Domenica 23 Febbraio 2020
A Marghera vince la voglia di divertirsi In 11mila in piazza per i carri allegorici
IN TERRAFERMA
VENEZIA Voglia di divertirsi batte paura per il coronavirus, uno a zero. I timori per l'influenza, proveniente dalla Cina, non hanno avuto la meglio sulla sfilata del carnevale di Marghera. I dati ufficiali, comunicati da Vela e dagli organizzatori di Marghera 2000 e Catene 2000, parlano di 11mila persone che ieri pomeriggio hanno gremito il centro della città giardino, vestendo i panni più svariati, da famiglie di Minions al completo a dinosauri in formato extralarge. Solo qualche migliaia in meno rispetto ai quasi 15mila registrati durante la sfilata carnascialesca dello scorso anno. «Le persone - commenta Simone Venturini, assessore alla Coesione Sociale del Comune, ieri sul palco di piazza Mercato insieme al sindaco Luigi Brugnaro, al presidente di Marghera Gianfranco Bettin e alla presidente del Consiglio comunale Ermelinda Damiano - erano tante, forse più distribuita, probabilmente per l'utilizzo più massivo delle transenne a delimitare il percorso. La voglia di festa era parecchia. Ed è quello che conta».

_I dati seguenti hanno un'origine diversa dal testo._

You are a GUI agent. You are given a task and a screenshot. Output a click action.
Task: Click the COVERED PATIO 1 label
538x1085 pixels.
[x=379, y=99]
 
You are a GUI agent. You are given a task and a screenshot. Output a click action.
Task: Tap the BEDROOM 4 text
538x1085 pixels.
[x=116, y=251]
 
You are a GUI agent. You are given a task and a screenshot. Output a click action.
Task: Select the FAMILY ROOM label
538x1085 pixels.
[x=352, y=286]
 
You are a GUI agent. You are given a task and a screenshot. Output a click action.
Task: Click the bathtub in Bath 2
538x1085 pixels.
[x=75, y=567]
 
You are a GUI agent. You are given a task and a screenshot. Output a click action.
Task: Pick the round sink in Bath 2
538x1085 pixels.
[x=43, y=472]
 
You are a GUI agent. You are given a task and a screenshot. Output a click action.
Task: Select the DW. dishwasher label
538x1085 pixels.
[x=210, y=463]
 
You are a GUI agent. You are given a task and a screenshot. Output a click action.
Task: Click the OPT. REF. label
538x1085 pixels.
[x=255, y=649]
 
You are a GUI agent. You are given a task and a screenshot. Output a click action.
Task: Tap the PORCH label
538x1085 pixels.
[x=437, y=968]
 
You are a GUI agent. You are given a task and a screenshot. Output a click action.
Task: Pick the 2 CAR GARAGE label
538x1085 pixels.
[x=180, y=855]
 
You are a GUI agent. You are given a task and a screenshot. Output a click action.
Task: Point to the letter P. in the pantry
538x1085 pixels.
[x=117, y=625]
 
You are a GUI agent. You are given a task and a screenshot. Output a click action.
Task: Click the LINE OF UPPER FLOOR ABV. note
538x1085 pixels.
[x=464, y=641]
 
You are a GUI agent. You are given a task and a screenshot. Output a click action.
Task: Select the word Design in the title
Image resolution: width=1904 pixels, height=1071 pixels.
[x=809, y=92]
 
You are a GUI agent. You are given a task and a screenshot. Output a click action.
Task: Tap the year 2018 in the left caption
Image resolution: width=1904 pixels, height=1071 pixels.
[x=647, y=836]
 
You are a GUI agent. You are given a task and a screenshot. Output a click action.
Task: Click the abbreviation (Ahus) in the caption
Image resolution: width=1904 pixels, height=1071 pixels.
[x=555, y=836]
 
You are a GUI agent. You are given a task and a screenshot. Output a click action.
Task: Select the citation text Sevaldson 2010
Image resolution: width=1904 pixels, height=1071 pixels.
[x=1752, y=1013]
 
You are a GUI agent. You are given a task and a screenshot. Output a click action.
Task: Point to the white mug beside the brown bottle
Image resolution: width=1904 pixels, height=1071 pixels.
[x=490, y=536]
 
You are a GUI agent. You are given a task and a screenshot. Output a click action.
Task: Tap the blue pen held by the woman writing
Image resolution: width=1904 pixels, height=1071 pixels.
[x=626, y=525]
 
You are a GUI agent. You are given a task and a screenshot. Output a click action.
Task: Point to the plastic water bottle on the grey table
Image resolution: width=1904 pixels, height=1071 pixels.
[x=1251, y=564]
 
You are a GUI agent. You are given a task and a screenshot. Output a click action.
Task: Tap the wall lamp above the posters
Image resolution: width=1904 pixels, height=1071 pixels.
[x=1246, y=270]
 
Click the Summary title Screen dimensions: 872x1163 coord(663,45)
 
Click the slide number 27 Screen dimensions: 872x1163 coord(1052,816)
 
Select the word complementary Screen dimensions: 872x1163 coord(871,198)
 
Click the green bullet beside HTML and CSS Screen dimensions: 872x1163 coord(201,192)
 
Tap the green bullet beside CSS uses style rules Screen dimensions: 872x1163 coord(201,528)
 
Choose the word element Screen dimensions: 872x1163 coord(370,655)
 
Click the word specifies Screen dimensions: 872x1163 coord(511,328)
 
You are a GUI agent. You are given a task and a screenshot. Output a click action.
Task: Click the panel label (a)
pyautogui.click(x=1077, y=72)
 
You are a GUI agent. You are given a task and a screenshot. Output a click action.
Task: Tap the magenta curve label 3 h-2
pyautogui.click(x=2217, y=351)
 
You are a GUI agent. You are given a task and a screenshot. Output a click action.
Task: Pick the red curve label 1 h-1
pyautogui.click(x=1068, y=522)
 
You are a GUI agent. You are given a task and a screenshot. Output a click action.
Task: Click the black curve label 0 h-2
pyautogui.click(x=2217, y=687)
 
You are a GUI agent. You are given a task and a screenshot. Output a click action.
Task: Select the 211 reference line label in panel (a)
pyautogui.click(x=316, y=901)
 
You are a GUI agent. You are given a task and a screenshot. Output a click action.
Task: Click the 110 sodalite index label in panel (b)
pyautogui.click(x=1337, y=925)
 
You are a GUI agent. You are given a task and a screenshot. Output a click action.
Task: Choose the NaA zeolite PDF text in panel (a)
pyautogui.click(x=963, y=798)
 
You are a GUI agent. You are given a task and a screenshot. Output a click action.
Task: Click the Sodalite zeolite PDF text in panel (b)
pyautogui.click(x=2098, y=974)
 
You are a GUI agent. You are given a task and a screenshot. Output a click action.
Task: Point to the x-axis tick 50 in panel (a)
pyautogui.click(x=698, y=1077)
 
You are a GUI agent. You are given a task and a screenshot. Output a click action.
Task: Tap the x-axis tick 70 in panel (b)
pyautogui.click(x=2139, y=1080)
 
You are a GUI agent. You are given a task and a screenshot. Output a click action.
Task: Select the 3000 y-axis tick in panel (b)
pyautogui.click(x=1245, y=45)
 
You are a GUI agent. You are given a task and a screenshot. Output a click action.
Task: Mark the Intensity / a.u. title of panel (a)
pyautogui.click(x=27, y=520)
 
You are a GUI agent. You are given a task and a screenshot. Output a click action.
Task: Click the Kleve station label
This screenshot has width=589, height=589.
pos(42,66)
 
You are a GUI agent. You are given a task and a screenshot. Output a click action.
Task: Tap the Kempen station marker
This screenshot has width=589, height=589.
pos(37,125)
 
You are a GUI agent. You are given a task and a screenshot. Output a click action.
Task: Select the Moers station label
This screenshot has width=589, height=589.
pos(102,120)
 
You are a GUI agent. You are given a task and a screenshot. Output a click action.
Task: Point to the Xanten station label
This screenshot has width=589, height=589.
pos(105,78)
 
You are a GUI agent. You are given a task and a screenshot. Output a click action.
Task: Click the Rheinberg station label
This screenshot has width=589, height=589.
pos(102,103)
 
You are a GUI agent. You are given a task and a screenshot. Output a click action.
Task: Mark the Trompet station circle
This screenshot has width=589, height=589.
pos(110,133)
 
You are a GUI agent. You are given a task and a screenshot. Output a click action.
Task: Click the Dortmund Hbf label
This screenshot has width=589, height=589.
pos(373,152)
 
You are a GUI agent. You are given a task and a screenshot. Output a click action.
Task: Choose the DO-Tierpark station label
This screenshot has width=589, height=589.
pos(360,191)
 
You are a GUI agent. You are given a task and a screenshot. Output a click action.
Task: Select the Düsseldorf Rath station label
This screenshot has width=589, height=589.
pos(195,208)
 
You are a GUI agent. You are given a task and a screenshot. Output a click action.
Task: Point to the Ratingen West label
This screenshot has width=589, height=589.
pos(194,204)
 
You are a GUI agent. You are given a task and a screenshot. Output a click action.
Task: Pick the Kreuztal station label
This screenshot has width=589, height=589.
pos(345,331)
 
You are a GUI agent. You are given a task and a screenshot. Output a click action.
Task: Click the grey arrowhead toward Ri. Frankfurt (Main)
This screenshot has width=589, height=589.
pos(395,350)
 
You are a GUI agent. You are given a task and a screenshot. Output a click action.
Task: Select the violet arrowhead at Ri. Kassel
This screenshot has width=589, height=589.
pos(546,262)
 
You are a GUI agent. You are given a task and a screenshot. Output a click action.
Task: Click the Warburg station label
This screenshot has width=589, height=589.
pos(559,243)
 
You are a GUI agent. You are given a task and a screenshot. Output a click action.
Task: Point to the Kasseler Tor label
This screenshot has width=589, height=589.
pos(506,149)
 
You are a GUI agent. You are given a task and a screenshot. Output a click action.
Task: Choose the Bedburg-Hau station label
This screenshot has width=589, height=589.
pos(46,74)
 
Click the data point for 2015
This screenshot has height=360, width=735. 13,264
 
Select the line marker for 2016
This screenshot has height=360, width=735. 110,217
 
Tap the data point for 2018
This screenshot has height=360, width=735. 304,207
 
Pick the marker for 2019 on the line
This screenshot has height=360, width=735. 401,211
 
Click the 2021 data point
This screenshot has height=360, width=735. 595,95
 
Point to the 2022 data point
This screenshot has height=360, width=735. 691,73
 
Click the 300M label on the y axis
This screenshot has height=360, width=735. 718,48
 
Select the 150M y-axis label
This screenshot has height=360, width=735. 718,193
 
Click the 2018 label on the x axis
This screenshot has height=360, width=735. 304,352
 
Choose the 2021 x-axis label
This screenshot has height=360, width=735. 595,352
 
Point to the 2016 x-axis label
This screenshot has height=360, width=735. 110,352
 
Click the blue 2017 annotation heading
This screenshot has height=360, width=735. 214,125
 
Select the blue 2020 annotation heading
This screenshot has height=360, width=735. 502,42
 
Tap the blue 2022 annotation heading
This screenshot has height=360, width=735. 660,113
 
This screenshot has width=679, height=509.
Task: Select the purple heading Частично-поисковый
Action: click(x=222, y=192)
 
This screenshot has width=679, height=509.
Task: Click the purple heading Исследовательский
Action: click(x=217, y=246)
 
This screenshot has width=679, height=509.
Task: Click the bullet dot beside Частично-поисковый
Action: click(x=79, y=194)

Il pomeriggio di ieri, per Marghera, si è confermato, come avviene dagli anni Ottanta nell'ultimo sabato di Carnavale, una spensierata parentesi fuori dal tempo e dallo spazio, dove riuscire ad imbattersi, a poche centinaia di metri l'uno dall'altro, dal gigante in cartapesta di Garibaldi, con tanto di cavallo e sventolare di tricolori, a faccioni coperti dai sombreri messicani. Una varietà di personaggi che campeggiavano sui 19 imponenti carri allegorici, provenienti da Silea, come da Jesolo e Dese o dalla provincia di Treviso.
Se lungo il percorso, hanno sfilato 1.400 figuranti, seguiti da 30 donne e uomini della Protezione civile e dai 35 agenti di polizia locale, in apertura di sfilata, dopo banda e majorette, hanno fatto la loro comparsa i gruppi made in Marghera, i gruppi mascherati dell'associazione Basket Giants Marghera, dei Pattinatori Marghera, degli Scout Agesci di Catene, degli scout del Cngei e del Progetto Scuola Cultura di Ca' Sabbioni. «Sono loro - commenta Bettin - a fare la differenza nel carnevale di Marghera. È prevalsa la tradizione rispetto al timore per il virus».